2000 Del. Super. LEXIS 409.
Bias Against Playtex
Playtex contends that the Court below demonstrated bias because the August 17, 2004 decision was issued just five days after Playtex submitted its response to Melvin's Motion for Summary Judgment. However, as indicated above, the Court below's decision was well-reasoned and clearly supported by case law and the applicable statutes. Therefore, this Court finds no bias and rejects Playtex's request to reverse the decision of the Court below on this ground.
Attorney's Fees
Melvin's sole cross-appeal concerns the Court below's decision to only award attorney's fees for the work Melvin's counsel did in presenting the claim to the Court below. As the Court below noted, attorney's fees can only be awarded when provided for by statute or in a contract. Here, the pertinent statute is 19 Del. C. § 1113(c), which reads, "[a]ny judgment entered for a plaintiff in an action brought under this section shall include an award for the costs of the action, the necessary costs of prosecution and reasonable attorney's fees, all to be paid by the defendant." Melvin also cited to two additional Workers' Compensation Act statutes that permit an award of attorney's fees in support of his argument that there are multiple justifications for a comprehensive attorney's fee award. The first, 19 Del. C. § 2320(10) states, in relevant part:
Casson v. Nationwide Ins. Co., 455 A.2d 361, 370 (Del.Super. 1982).

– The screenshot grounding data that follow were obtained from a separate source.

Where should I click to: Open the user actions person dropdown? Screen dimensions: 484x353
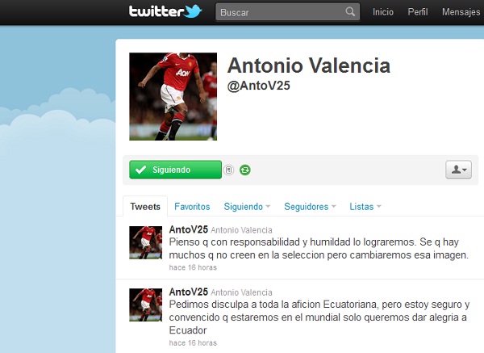(x=458, y=170)
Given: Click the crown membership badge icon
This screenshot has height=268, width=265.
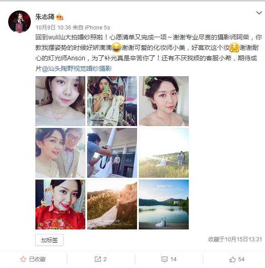Looking at the screenshot, I should (59, 17).
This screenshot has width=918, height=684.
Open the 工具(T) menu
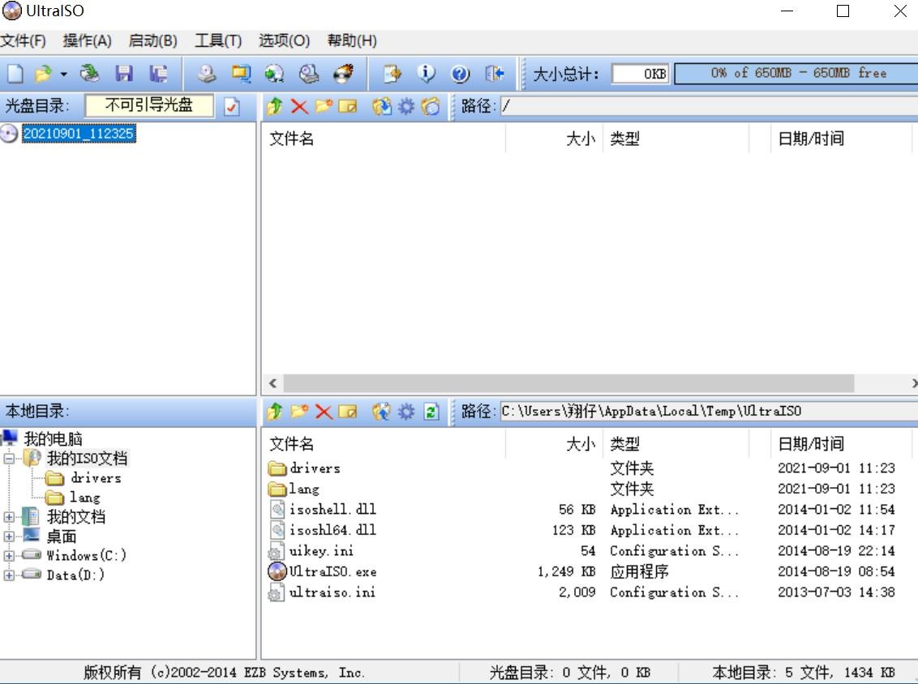(217, 41)
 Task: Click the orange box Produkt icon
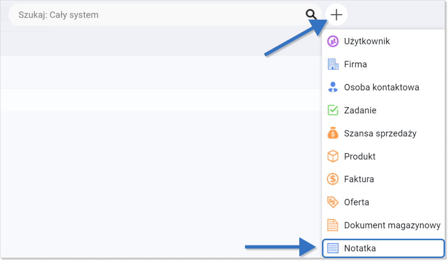tap(333, 156)
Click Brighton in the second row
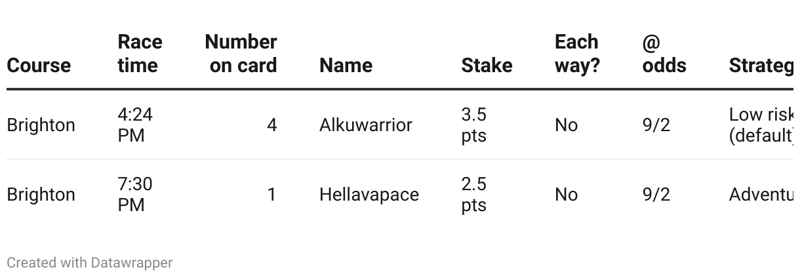This screenshot has width=800, height=278. coord(41,195)
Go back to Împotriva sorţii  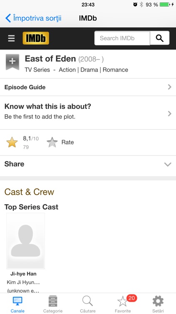[33, 18]
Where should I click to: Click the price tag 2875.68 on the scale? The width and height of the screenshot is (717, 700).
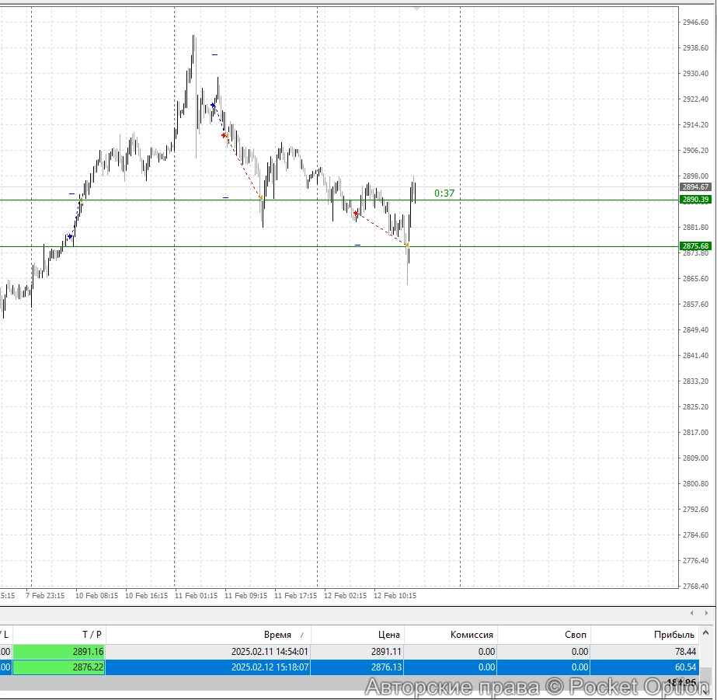tap(695, 246)
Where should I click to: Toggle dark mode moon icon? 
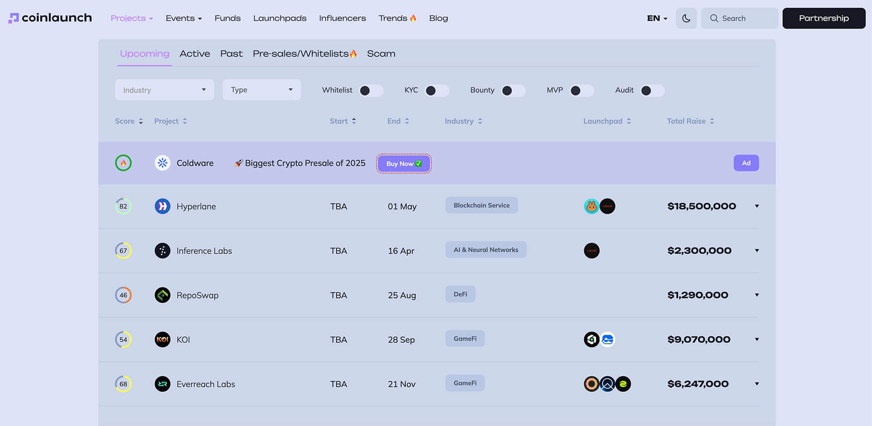pos(686,18)
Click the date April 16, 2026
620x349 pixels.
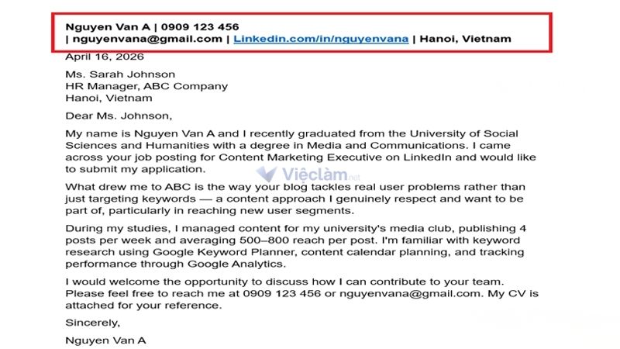point(105,57)
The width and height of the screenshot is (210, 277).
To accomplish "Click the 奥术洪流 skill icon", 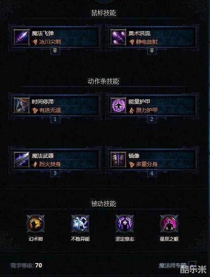I will pyautogui.click(x=118, y=37).
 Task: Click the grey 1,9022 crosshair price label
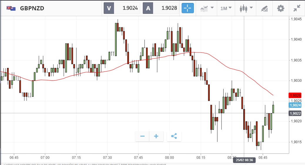point(295,113)
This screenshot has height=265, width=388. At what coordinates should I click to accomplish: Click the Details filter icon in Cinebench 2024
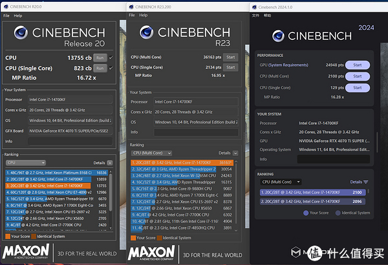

A reasonable attorney's fee in an amount not to exceed 30 percent of the award or 10 times the average weekly wage in Delaware as announced by the Secretary of Labor at the time of the award, whichever is smaller, shall be allowed by the Board to any employee awarded compensation under Part II of this title and taxed as costs against a party.
The second statute cited by Melvin was 19 Del. C. § 2350(f), which allows the Superior Court to award attorney's fees to a claimant's attorney when the claimant's award is affirmed on an appeal from the Board's decision. Both of these statutes support the Court below's determination that attorney's fees are provided for in statutes. The first statute allows the Board to award attorney's fees to a successful claimant. The second statute permits the Superior Court to award attorney's fees when a claimant successfully defends his/her award on appeal. Likewise, Section 1113(c) provides authority to the Court below to award attorney's fees for a successful Huffman claim, as was the case here. However, Section 1113(c) does not require the Court below to award attorney's fees for the successful defense of a declaratory judgment action in either the Court of Chancery, the Superior Court or the Supreme Court.
The Court below concluded that it lacked the authority to impose attorney's fees for the declaratory judgment action in the Court of Chancery, Superior Court and the Supreme Court. This Court agrees. Consequently, Melvin's argument on cross-appeal is unsuccessful.
Based on the foregoing, Playtex's appeal is denied and Melvin's cross-appeal is denied. IT IS SO ORDERED.